The functions of p38β are mostly redundant with those of p38α. For instance, it has been shown that p38β cannot perform specific functions of p38α during development [29]. In fact, p38α knockout mice are lethal due to placental defects [30], while p38β knockout mice are fertile and viable [31].
The substrates attributed to p38β are mainly based on the use of SB compounds, which inhibit both p38α and p38β, not allowing to determine if they are bona fide substrates of p38β (p38MAPK substrates are reviewed in [10]). However, there are p38β targets that have been confirmed with other approaches. Among the several p38β substrates, there are protein kinases, transcription factors, and transcriptional regulators. Regarding protein kinases, the MAPK-activated protein kinases MAPKAPKs are a group of proteins downstream of MAPKs. A subgroup of MAPKAPKs is composed of MK2, MK3 (also known as 3pK), and MK5 (also designated as p38-regulated/activated protein kinase (PRAK)). These three kinases regulate key cellular processes such as gene expression at the transcriptional and post-transcriptional level, control cytoskeletal architecture and cell cycle progression, and play an important role in pathological processes such as inflammation and cancer (reviewed in [32]). p38α and p38β inhibit mitotic entry through MK2/3 phosphorylation in vivo [33] and MK2/MK3 activation is blocked by the inhibitor SB203580 in vitro [34]. MK5 is activated by p38α and p38β in vitro and in vivo [35], regulating the shuttling of this protein from the nucleus to the cytoplasm [36]. Another substrate of p38β is Protein kinase C Є (PKCЄ), a serine/threonine kinase involved in the regulation of cytokinesis in mitotic cells. This protein is primed to bind 14-3-3 by a series of phosphorylation events initiated by p38MAPK (in S350), GSK3 (in S346) and PKC itself (in S368). In vitro studies have shown that p38α and p38β phosphorylate S350 creating a GSK3 recognition site for the phosphorylation of S346, and that chemical inhibition by SB203580 prevents S346 phosphorylation in cells stimulated by UV-C [37].

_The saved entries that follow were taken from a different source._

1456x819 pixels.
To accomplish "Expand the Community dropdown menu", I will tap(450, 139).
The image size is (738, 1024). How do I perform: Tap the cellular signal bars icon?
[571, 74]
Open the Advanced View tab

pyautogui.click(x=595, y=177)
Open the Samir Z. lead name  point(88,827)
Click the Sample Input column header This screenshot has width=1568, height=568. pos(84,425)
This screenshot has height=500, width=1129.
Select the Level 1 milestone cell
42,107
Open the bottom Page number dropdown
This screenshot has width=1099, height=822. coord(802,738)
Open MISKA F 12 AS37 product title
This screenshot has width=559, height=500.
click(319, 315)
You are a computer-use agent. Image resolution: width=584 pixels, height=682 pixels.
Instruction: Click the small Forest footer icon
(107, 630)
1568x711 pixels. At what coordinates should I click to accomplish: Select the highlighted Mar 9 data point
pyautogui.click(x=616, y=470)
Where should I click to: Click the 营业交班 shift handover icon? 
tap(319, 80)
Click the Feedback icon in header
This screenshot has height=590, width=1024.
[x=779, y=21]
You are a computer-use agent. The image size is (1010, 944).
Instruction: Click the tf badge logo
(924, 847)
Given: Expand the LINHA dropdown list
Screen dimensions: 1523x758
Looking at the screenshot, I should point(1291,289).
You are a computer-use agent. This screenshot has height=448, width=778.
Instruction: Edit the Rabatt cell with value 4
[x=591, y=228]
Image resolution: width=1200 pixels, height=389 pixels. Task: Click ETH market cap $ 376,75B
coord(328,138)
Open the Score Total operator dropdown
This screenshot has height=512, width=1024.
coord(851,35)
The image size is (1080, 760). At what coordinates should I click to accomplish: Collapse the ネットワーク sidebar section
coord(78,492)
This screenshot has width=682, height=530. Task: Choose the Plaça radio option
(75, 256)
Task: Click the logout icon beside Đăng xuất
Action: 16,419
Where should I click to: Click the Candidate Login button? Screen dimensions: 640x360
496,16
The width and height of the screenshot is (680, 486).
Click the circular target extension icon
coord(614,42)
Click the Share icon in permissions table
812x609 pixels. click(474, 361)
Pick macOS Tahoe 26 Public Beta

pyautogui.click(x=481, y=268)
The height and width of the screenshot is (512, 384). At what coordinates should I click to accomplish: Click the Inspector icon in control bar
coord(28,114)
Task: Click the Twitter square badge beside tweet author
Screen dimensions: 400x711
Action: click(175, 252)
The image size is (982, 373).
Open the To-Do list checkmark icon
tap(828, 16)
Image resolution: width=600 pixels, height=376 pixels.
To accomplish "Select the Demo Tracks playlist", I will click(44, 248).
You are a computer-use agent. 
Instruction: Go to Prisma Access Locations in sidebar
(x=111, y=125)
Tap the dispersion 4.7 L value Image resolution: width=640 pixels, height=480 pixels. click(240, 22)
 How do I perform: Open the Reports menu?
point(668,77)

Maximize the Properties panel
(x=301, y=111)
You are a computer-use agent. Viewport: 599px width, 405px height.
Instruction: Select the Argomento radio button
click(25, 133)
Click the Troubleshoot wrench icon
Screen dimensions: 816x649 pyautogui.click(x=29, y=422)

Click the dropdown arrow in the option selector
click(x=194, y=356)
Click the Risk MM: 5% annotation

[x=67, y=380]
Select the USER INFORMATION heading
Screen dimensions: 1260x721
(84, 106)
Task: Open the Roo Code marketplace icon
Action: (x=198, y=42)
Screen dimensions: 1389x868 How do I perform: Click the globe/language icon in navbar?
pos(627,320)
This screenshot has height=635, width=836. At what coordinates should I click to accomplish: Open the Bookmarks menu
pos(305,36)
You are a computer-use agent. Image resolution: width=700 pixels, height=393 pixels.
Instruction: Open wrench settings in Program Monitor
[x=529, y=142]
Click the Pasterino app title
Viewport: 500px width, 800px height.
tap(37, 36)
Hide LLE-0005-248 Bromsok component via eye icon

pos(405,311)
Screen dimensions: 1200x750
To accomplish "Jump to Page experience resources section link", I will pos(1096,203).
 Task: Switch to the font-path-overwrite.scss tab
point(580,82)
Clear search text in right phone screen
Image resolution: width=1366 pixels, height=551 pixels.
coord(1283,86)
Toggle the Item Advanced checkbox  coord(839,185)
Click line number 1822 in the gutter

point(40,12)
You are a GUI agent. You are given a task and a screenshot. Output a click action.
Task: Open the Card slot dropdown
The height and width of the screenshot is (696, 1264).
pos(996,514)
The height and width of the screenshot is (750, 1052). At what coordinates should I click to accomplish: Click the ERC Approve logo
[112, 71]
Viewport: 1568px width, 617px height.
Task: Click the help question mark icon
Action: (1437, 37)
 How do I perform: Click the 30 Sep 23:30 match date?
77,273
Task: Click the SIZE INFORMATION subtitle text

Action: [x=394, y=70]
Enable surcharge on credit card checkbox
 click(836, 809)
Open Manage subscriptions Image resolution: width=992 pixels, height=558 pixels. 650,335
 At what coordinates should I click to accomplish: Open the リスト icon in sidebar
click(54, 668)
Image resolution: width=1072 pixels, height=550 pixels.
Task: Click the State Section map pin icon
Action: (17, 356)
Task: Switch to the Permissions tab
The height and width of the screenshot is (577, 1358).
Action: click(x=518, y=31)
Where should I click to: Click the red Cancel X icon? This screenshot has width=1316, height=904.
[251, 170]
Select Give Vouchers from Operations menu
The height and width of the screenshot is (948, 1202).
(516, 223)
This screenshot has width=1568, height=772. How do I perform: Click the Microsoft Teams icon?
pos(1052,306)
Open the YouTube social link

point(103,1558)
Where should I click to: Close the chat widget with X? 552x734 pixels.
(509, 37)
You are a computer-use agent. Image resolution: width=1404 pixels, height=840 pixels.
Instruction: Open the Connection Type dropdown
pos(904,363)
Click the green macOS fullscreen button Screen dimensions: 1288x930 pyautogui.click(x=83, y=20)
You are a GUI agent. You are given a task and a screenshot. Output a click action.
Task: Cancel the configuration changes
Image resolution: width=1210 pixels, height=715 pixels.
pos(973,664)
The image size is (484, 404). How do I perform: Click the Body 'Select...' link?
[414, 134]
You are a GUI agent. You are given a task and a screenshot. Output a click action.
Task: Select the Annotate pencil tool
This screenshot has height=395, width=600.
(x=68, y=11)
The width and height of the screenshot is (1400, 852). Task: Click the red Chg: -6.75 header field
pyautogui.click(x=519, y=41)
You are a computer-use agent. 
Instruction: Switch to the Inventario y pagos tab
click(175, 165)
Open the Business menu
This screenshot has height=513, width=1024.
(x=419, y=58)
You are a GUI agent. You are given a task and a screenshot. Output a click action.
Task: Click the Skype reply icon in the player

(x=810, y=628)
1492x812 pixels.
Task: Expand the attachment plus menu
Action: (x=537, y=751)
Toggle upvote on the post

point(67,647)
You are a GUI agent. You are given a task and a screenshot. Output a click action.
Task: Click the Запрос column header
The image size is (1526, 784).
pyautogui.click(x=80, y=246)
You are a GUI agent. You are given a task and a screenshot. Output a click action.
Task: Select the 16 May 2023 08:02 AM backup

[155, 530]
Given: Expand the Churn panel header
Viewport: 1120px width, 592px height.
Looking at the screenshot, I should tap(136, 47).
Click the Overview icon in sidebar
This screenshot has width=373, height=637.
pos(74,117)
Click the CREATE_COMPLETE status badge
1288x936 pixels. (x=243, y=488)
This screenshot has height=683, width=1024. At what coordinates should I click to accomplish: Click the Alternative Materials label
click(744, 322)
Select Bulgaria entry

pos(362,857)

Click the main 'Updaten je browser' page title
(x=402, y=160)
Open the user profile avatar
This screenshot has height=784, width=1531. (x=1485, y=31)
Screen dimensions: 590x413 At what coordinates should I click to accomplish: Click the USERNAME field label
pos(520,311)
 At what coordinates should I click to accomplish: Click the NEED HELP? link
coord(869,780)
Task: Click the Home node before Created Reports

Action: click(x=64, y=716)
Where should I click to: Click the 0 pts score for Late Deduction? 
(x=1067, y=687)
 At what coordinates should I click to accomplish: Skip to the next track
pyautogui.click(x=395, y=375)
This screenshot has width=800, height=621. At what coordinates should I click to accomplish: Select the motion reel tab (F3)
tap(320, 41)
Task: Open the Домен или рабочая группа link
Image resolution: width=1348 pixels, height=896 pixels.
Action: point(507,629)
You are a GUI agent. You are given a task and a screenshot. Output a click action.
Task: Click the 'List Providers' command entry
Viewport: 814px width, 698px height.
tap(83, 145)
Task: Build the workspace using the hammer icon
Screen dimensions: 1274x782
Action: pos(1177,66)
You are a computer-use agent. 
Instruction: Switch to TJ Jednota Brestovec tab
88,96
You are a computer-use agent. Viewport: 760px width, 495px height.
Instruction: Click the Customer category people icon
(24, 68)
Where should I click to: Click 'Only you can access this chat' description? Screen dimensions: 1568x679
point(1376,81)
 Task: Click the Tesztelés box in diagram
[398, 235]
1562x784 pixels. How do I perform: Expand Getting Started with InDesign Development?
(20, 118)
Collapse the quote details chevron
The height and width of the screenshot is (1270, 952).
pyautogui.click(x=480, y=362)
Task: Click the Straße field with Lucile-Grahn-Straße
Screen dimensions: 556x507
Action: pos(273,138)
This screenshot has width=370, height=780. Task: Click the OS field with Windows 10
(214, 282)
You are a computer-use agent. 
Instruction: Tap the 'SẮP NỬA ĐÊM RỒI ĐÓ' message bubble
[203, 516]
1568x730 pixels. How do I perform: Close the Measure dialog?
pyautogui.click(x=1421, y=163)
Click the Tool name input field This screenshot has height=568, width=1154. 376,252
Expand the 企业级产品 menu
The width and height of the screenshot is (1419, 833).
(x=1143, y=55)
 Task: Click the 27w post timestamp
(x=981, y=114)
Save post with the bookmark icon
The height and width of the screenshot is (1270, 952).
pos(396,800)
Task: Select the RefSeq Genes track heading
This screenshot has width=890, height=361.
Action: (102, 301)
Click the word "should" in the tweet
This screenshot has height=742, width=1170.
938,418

Other studies have shown that p38β is also associated with several transcription factors. For example, MEFs (Myocite Enhancer Factors) are a family of transcription factors composed of MEF2A-D that regulates cell differentiation, proliferation, apoptosis, migration, and metabolism [38]. MEF2A and MEF2C are phosphorylated by p38α and p38β in vitro through a MAP kinase docking domain that is specific to these MAPKs, and activates their transcriptional activity in vivo [39]. Moreover, SB202190 inhibits the transcriptional activity of MEF2C induced by LPS or MKK6 in monocytic cells [40]. Another transcription factor targeted by p38β is NFATc4 (Nuclear Factor of activated T cells 4). NFATc4 belongs to the NFAT family of transcription factors, and is involved in cardiac development, mitochondrial function, and in activation of adipocyte specific genes during differentiation [41,42]. NFATC4 is phosphorylated by p38α, β, γ and δ in the presence of an activated MKK6 mutant (MKK6-GLu) in vitro and in vivo, p38α phosphorylates NFATc4 at S168 and S170 in the NFAT homology domain regulating the subcellular distribution of the transcription factor, promoting cytoplasmic localization of the NFATc4, and blocking adipocyte formation under differentiation conditions [43]. Moreover, phosphorylation of S168 and S170 of endogenous NFATc4 by p38MAPK is sensitive to SB203580 [44].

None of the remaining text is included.